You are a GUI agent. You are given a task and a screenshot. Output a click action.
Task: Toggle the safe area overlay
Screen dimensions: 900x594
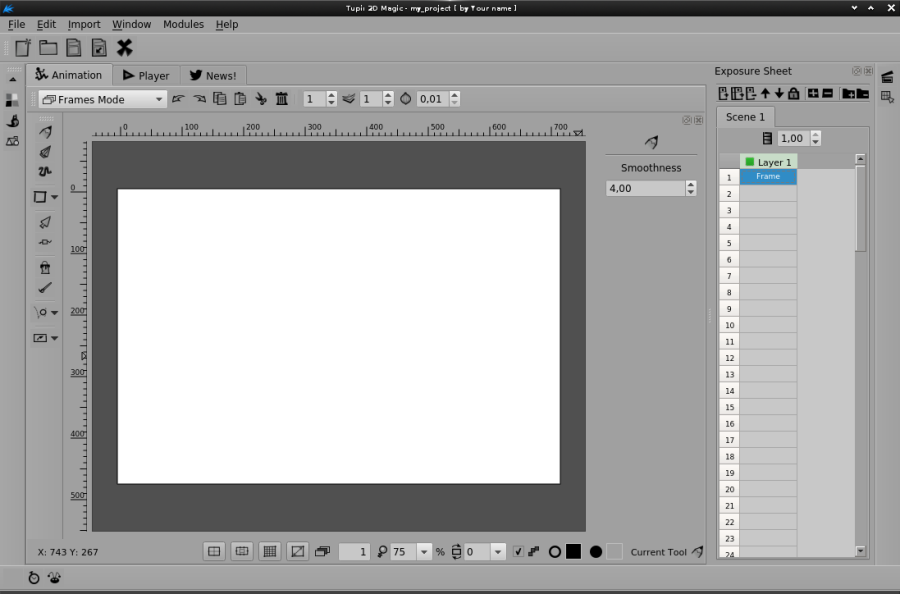click(241, 551)
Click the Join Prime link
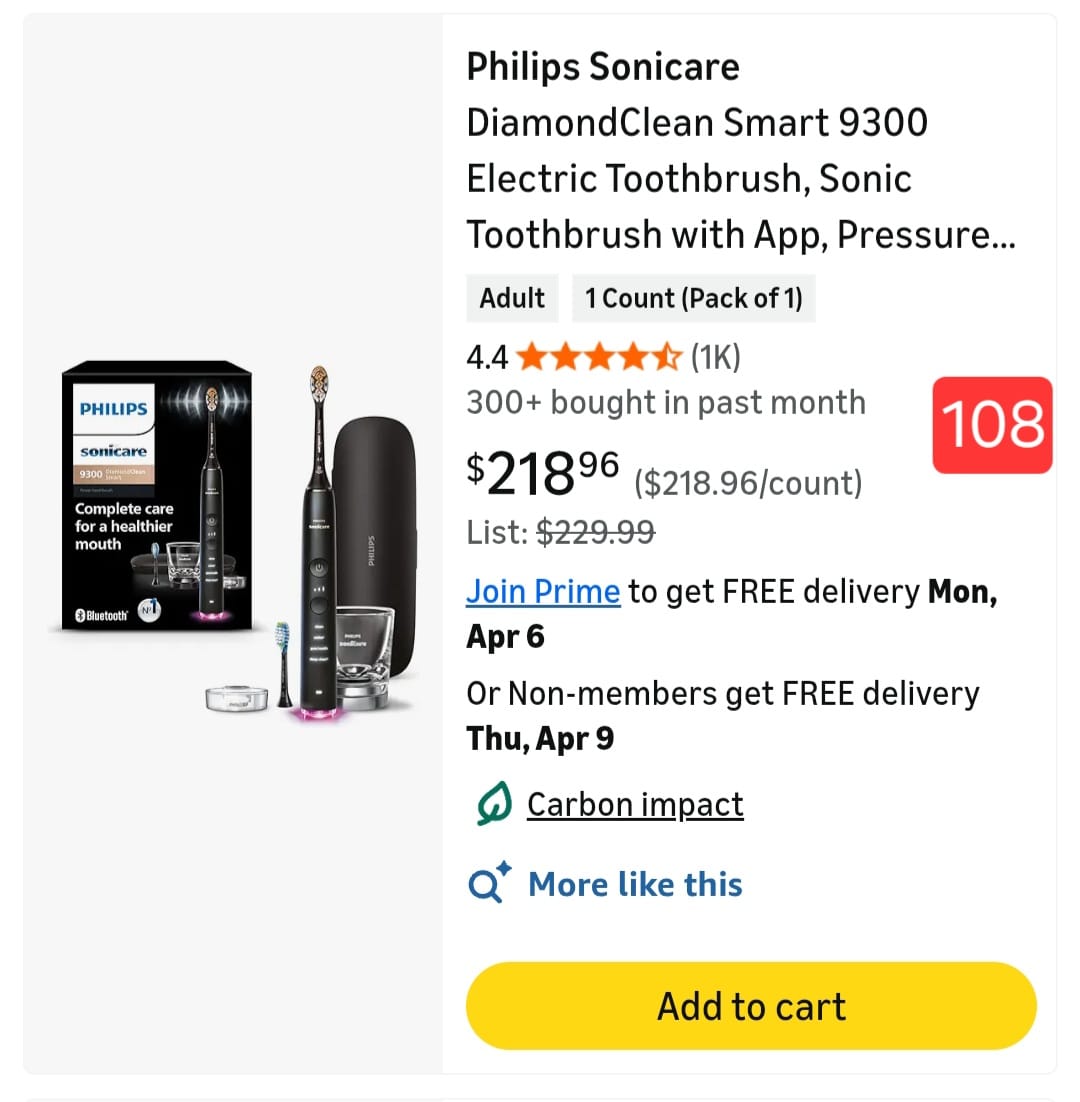The image size is (1080, 1102). [543, 591]
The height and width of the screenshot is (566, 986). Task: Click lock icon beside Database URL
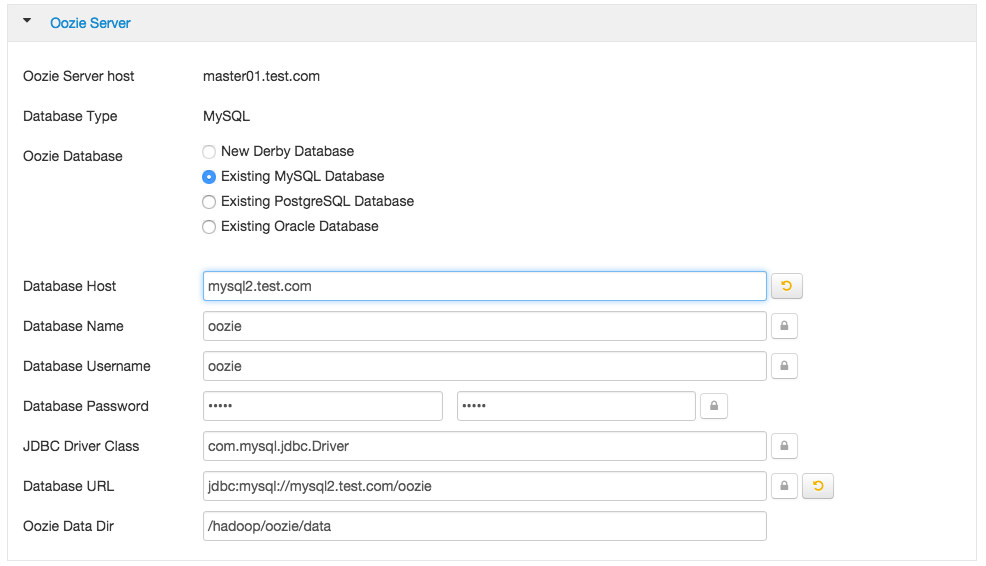coord(784,486)
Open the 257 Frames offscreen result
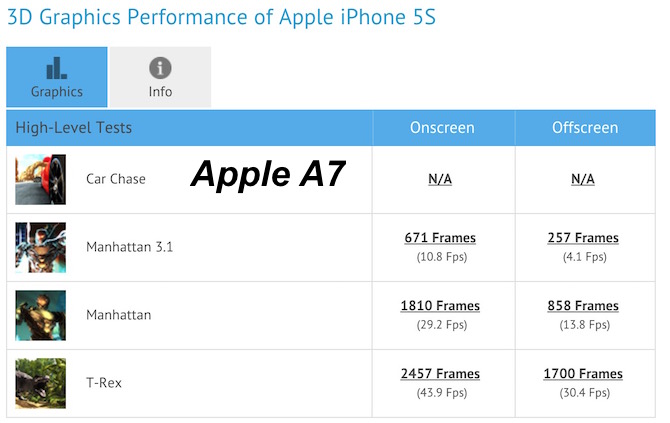 [x=583, y=238]
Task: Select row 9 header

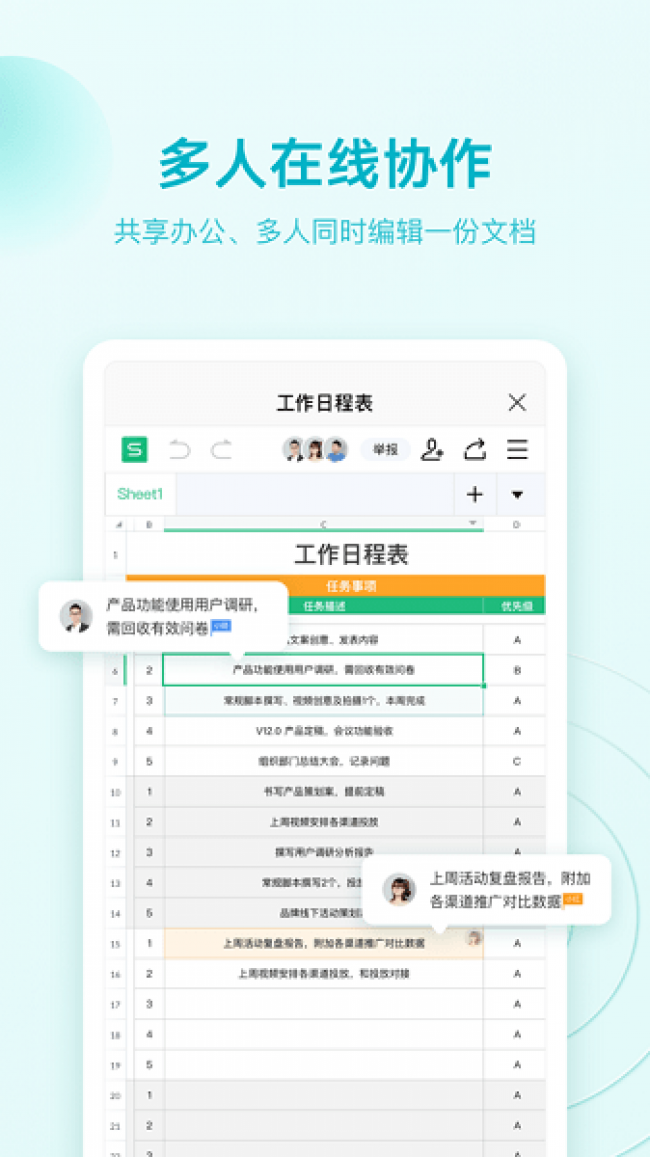Action: pyautogui.click(x=116, y=762)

Exercise aim | Reproduce the rows above word for word, without the pictures.

Result of the exercise |
You are a GUI agent. You are given a task and a screenshot. Output a click action.
Task: Toggle the safe area overlay
Screen dimensions: 900x594
click(241, 551)
Click the Join Prime link
The image size is (1080, 1102). [543, 591]
The height and width of the screenshot is (566, 986). Task: Click lock icon beside Database URL
coord(784,486)
Open the 257 Frames offscreen result
 [x=583, y=238]
Task: Select row 9 header

Action: pyautogui.click(x=116, y=762)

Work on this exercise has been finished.